The Haptics-1 hardware flying to the International Space Station includes a single degree of freedom high-resolution force control joystick to be used in physiology research in zero-G with a technical element as this setup can find application in future space-telerobotics technology. The experiment will study how remote-controlled robot operation from space (telerobotics) can be accomplished with special focus on providing a haptic feedback to the controller in the form of force on the control device. This requires detailed knowledge on the effects of microgravity on force perception and motor control capability which has not been studied before.
The experiment hardware consists of a joystick that uses a highly power-dense brushless direct-current actuator, an EtherCAT motor controller, custom-built force and torque sensors and flight computer using Commercial off-the-shelf components. The Haptics-1 joystick is mounted via standard space station interfaces to a body harness.
Haptic feedback is extremely important for future telerobotics performed from space as it provides the controller with guidance as to how much force needs to be applied to complete a given job. This is already used on Earth, but for application in space, the examination of haptic feedback perception in astronauts in zero-G is necessary.
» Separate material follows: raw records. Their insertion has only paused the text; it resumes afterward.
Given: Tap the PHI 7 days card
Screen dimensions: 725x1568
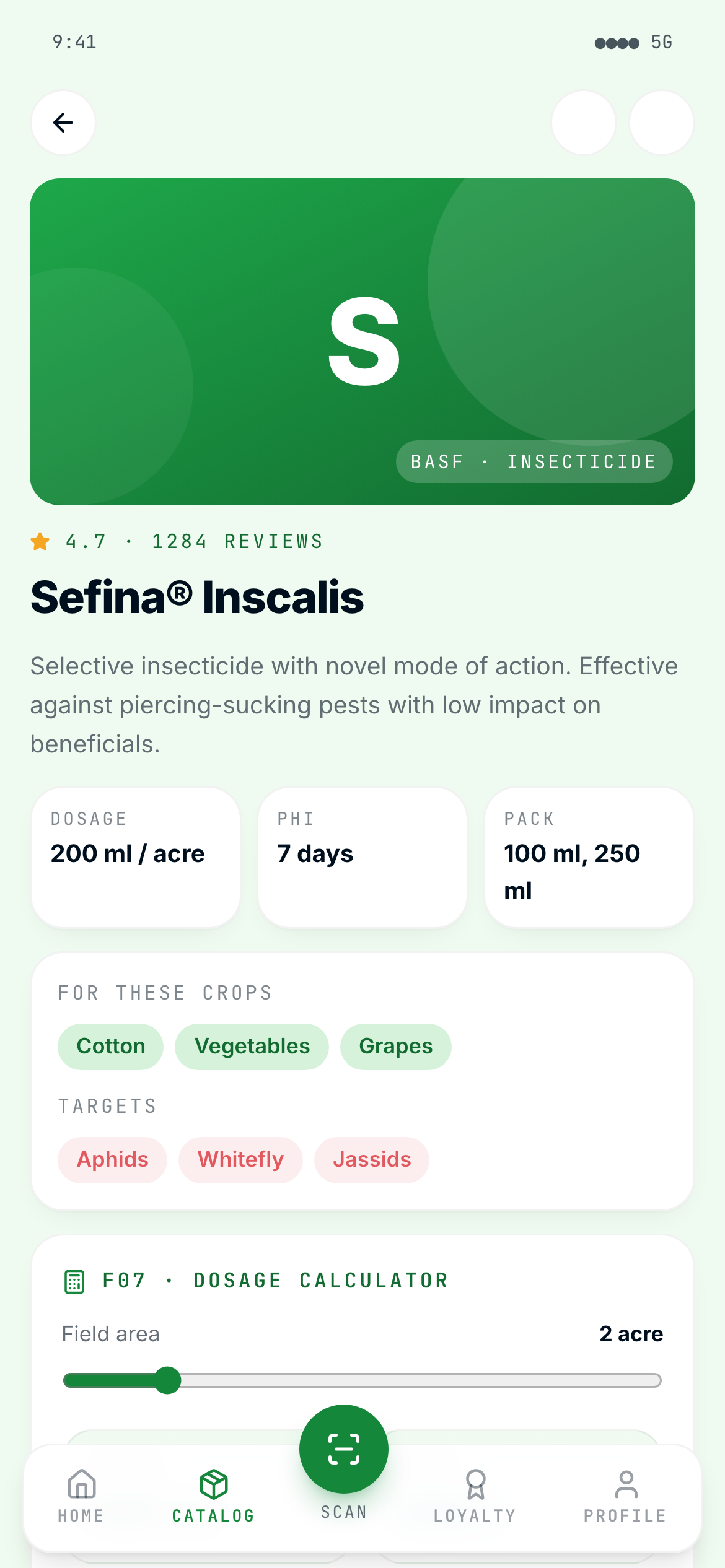Looking at the screenshot, I should [x=362, y=858].
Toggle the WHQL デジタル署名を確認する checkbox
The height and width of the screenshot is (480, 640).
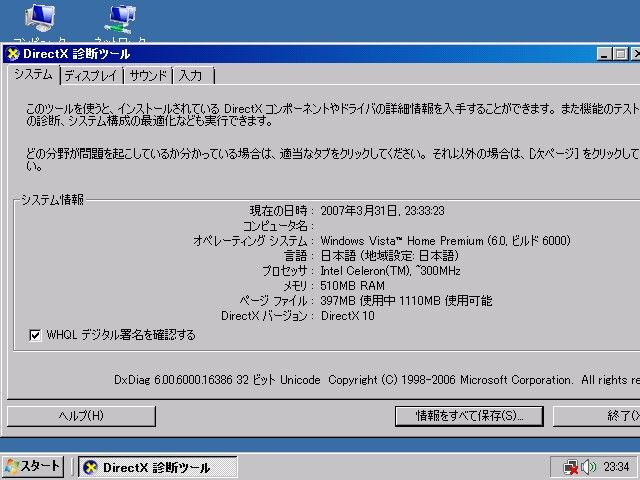pyautogui.click(x=36, y=335)
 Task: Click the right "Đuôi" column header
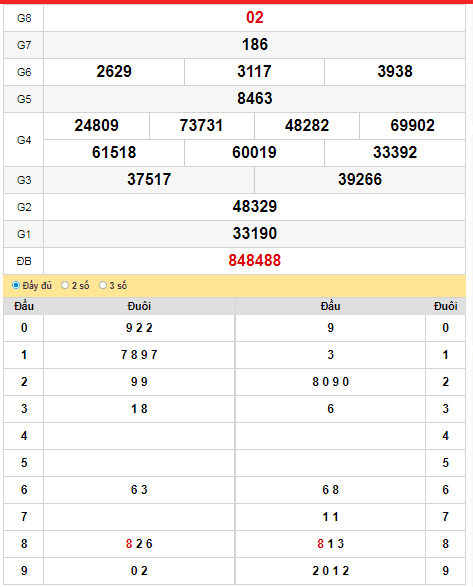tap(445, 306)
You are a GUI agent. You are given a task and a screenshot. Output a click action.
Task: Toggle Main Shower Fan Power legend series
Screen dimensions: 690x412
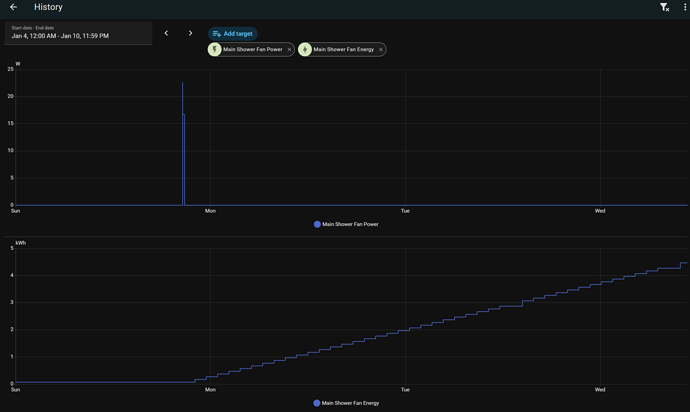coord(350,224)

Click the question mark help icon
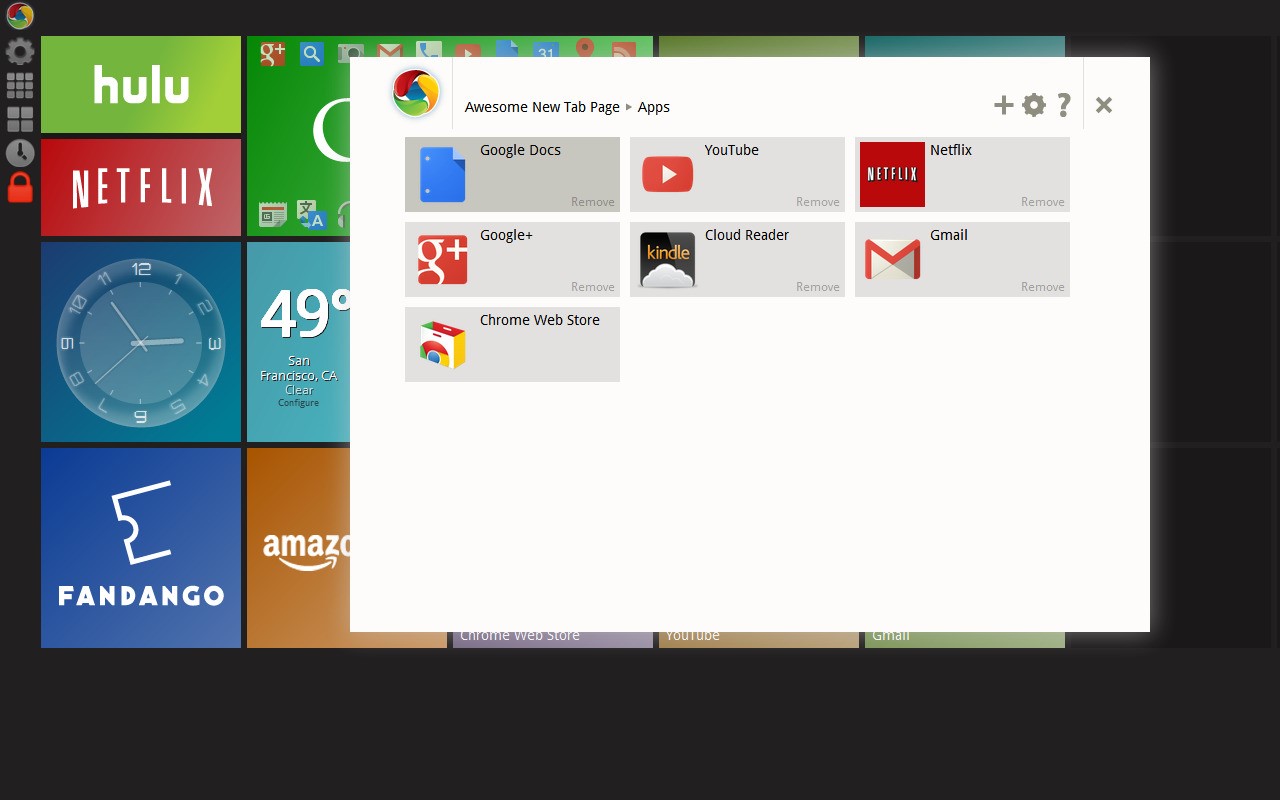tap(1063, 104)
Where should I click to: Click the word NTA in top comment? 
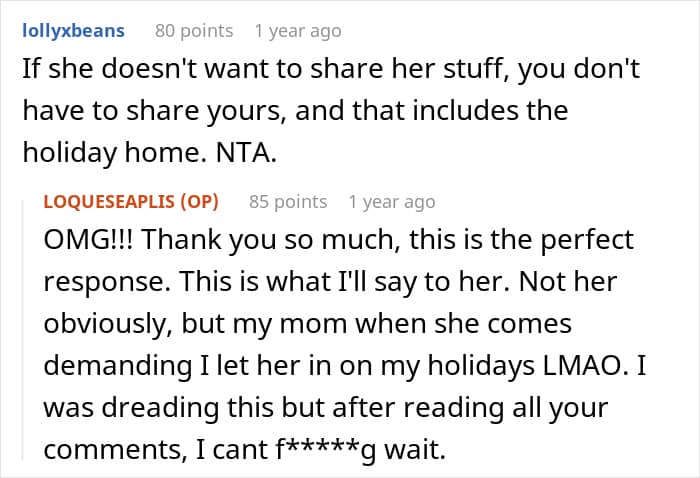coord(246,153)
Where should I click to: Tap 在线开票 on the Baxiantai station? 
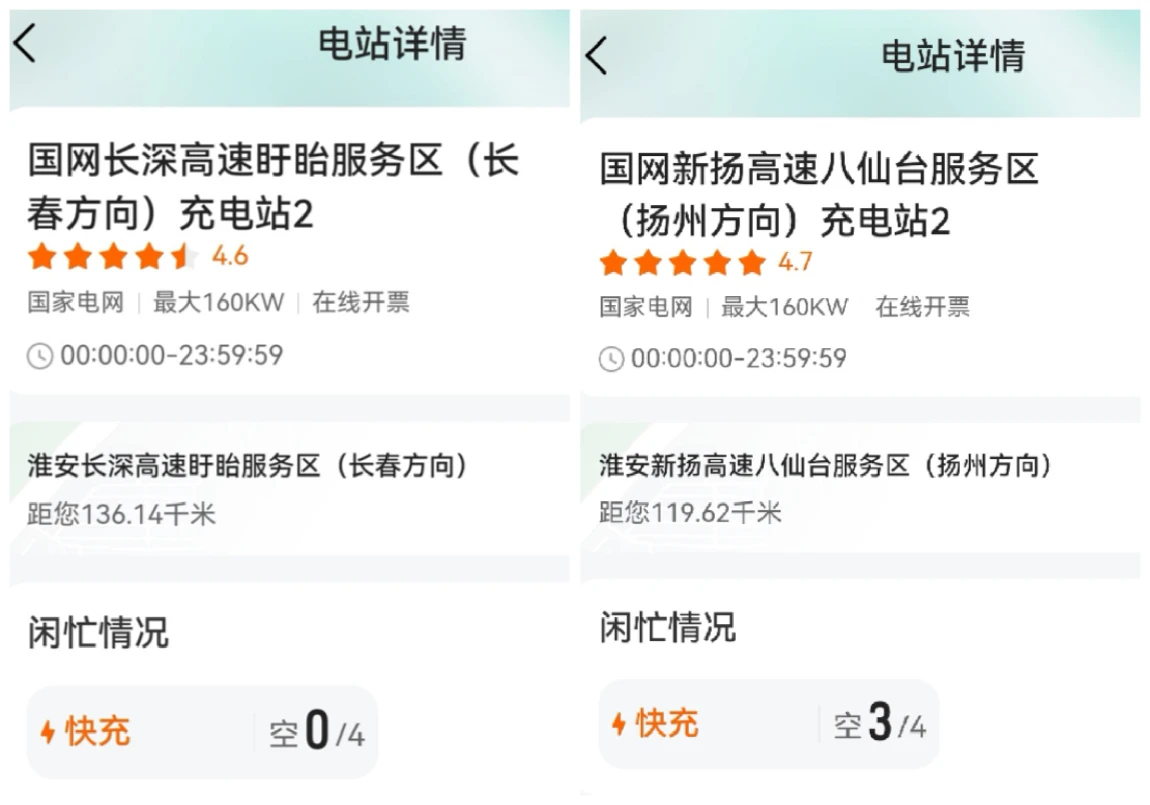[922, 307]
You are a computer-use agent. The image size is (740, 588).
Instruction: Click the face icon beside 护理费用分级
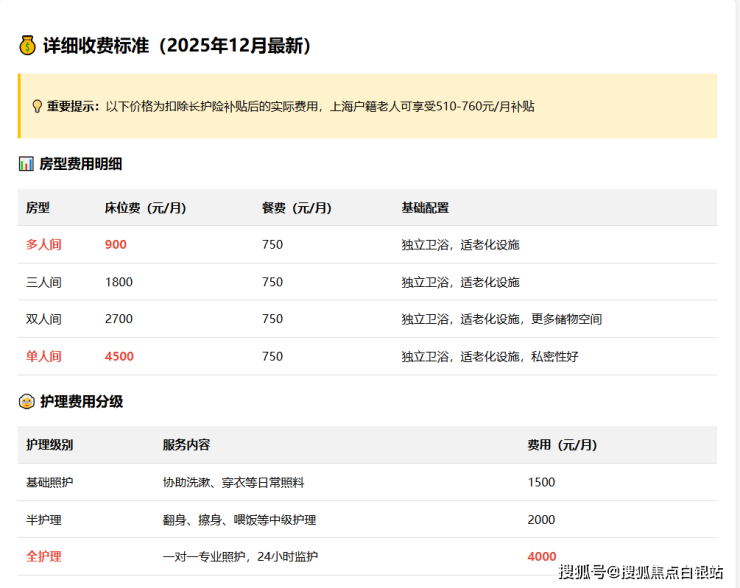click(27, 401)
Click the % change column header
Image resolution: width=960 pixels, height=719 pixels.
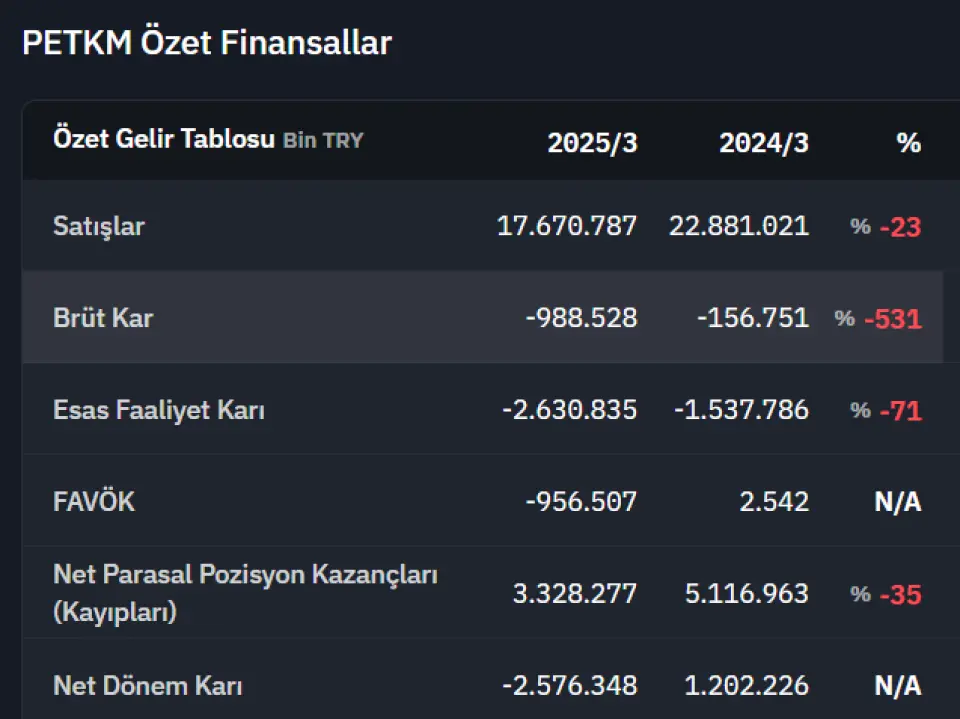[909, 143]
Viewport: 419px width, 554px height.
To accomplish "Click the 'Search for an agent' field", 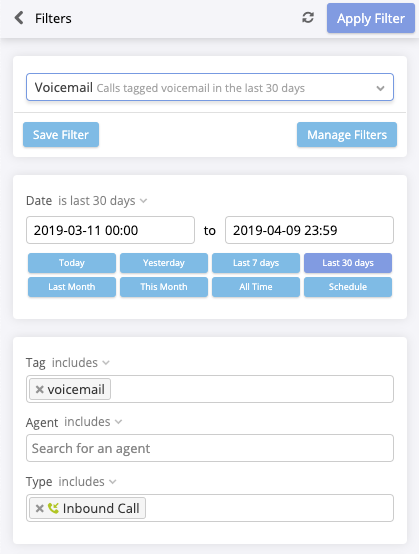I will (x=210, y=448).
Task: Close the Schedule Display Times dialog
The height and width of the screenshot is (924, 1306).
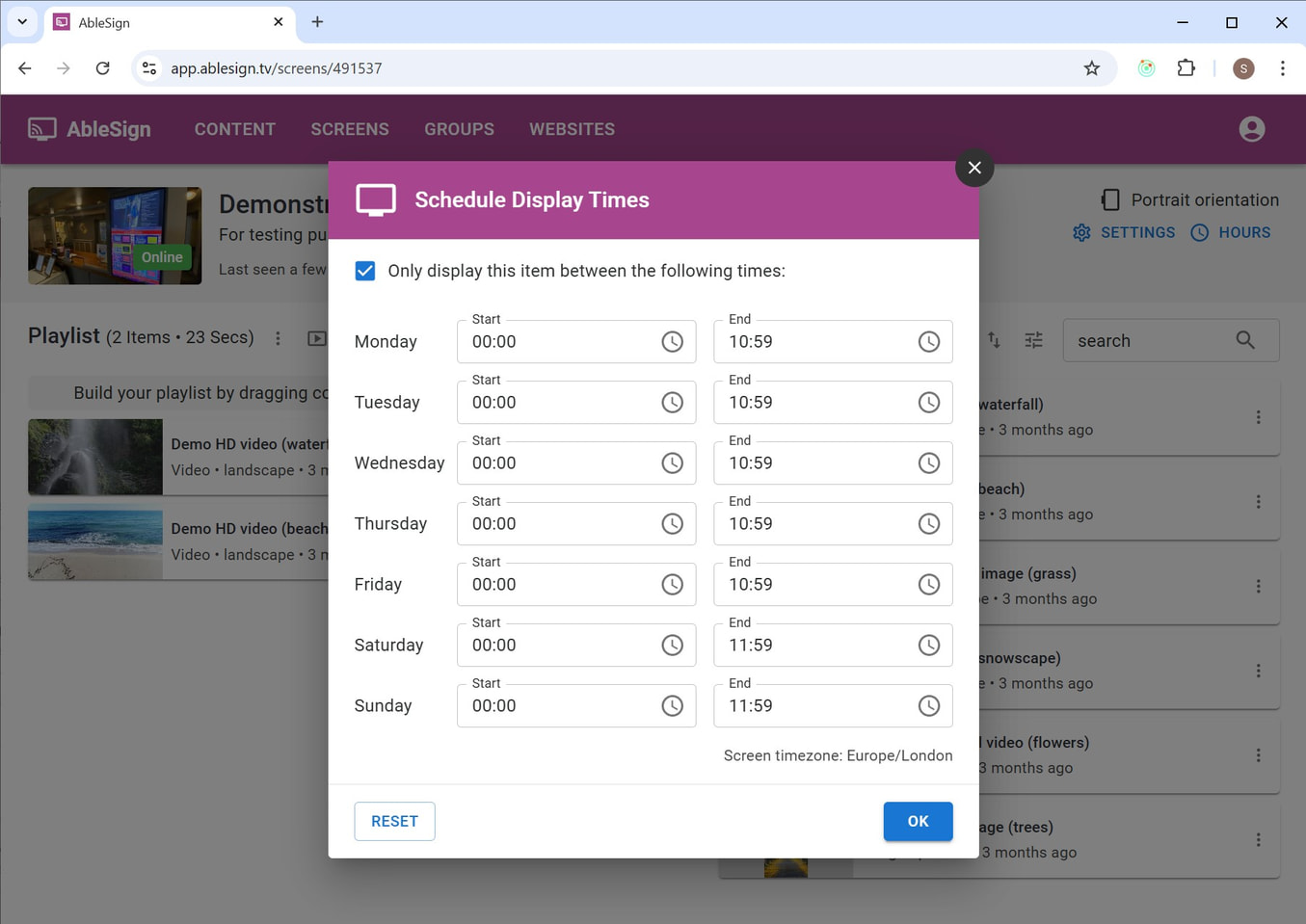Action: (x=974, y=168)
As part of experiment sessions, the astronaut can push and pull the joystick to complete simulated tasks that involve haptic feedback provided by the system that can produce minute forces that will be hard for most people to notice up to considerable resistance.
A total of seven different experiments are planned with the payload, although more can be easily uploaded to the instrument computer. The instrument is controlled via a touchscreen that builds the primary interface to the crew member.
For the experiment, crew members will be playing the computer game Pong – moving a bar on the side of the screen as precisely as possible under different feedback settings. Each experiment is accompanied by questionnaires that evaluate the smallest feedback a crew member could feel and how realistic the different settings feel. The experiments will be conducted at different points in the crew member’s mission to determine the effect of the mission duration on human motor control in microgravity.
The Haptics-1 experiment explores uncharted territory as it will answer the question whether the human body will be more sensitive to forces in space and how force perception changes over time during exposure to zero-G.
Telerobotics are expected to come into play in the future when astronauts control robots performing spacewalks on the exterior of spacecraft or telerobotically control rovers on Mars or an asteroid from a spacecraft in orbit.